BEGIN
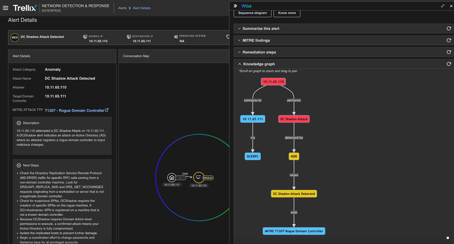Refresh the MITRE findings section
Viewport: 454px width, 244px height.
point(448,40)
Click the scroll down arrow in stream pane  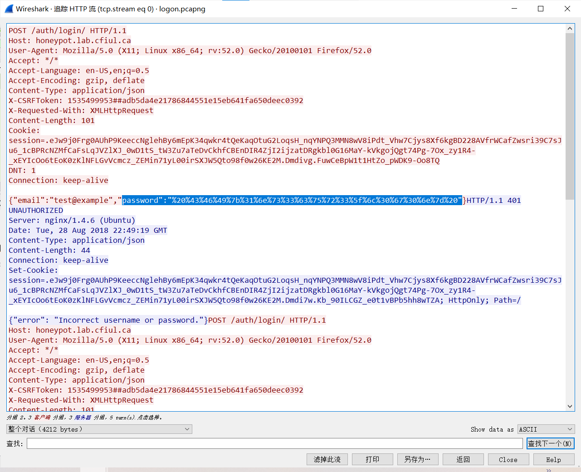coord(570,407)
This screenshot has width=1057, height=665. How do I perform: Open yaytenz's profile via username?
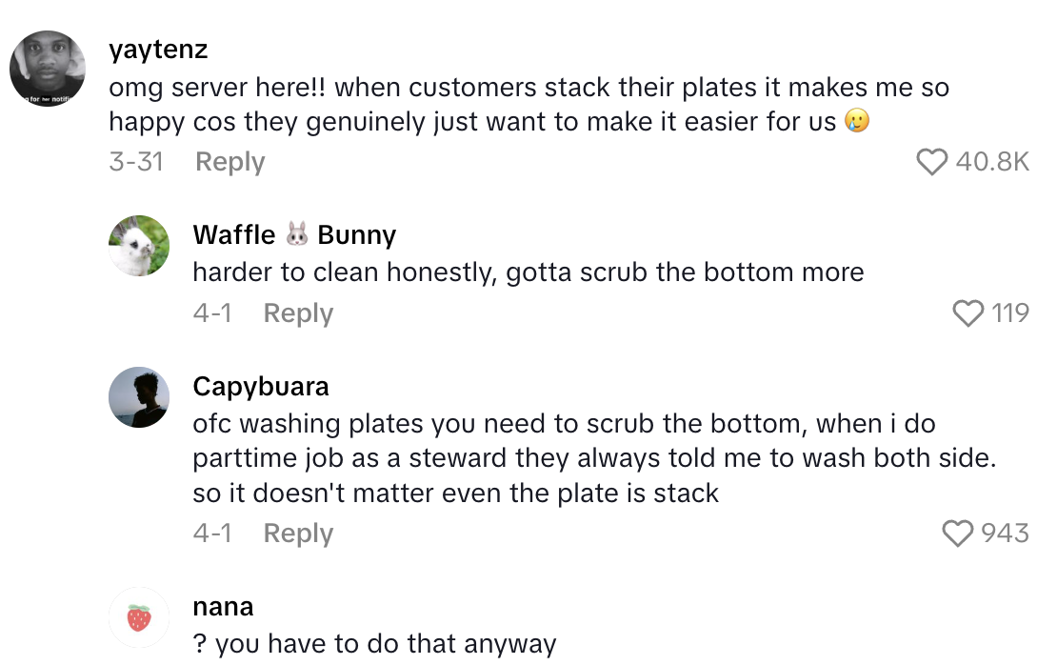[x=157, y=49]
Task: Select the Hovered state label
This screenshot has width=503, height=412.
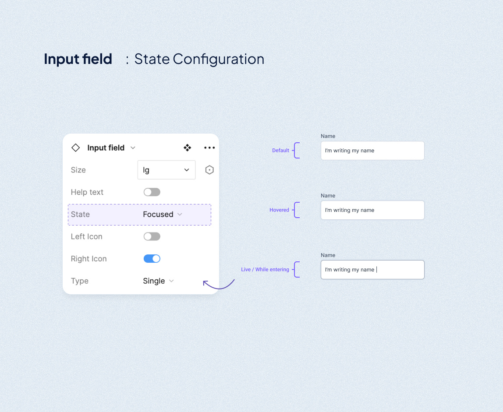Action: click(279, 210)
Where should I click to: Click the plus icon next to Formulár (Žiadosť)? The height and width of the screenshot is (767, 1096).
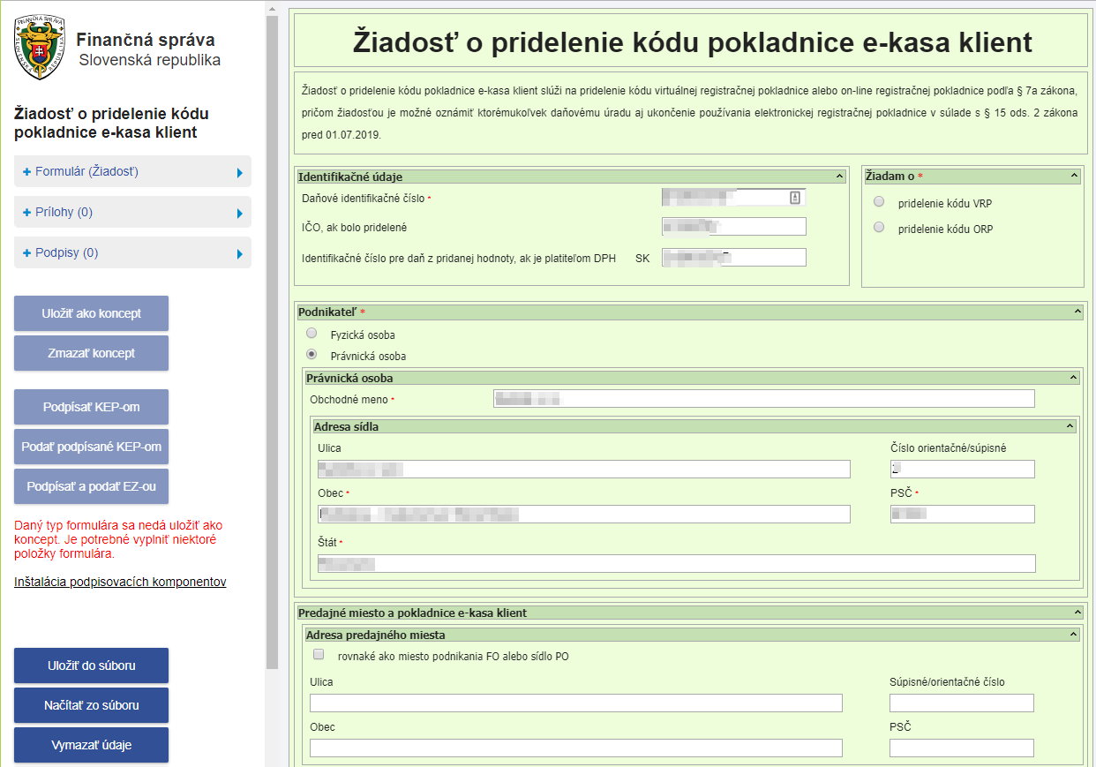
END
Please repeat exactly the lines from the one containing "Task: Select the Hovered state label" through the end of the entries, both included, omitting pictures.

▸ **Expected answer**:
Task: Select the Hovered state label
This screenshot has width=503, height=412.
Action: click(279, 210)
Where should I click to: Click the plus icon next to Formulár (Žiadosť)? The height and width of the screenshot is (767, 1096).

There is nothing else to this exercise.